_Instructions for the task_.
Find the line with "Open the Report menu" in the entries below. Repeat it, every following line, and the line with "Click the info", exactly and with nothing added.

_Extracted records_.
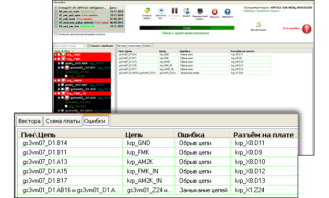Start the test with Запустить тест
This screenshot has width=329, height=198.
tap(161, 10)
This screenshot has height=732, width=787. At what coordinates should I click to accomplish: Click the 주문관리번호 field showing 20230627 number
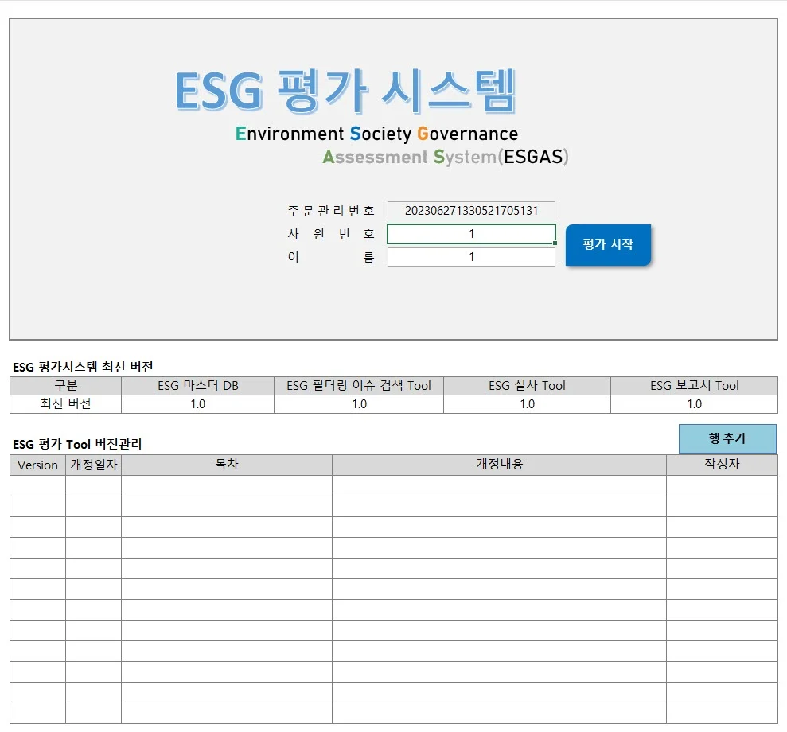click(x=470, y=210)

---

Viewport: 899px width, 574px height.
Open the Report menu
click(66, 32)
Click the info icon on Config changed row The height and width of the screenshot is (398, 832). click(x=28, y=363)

_Result of this exercise_.
Open the Report menu
click(66, 32)
Click the info icon on Config changed row The height and width of the screenshot is (398, 832). click(x=28, y=363)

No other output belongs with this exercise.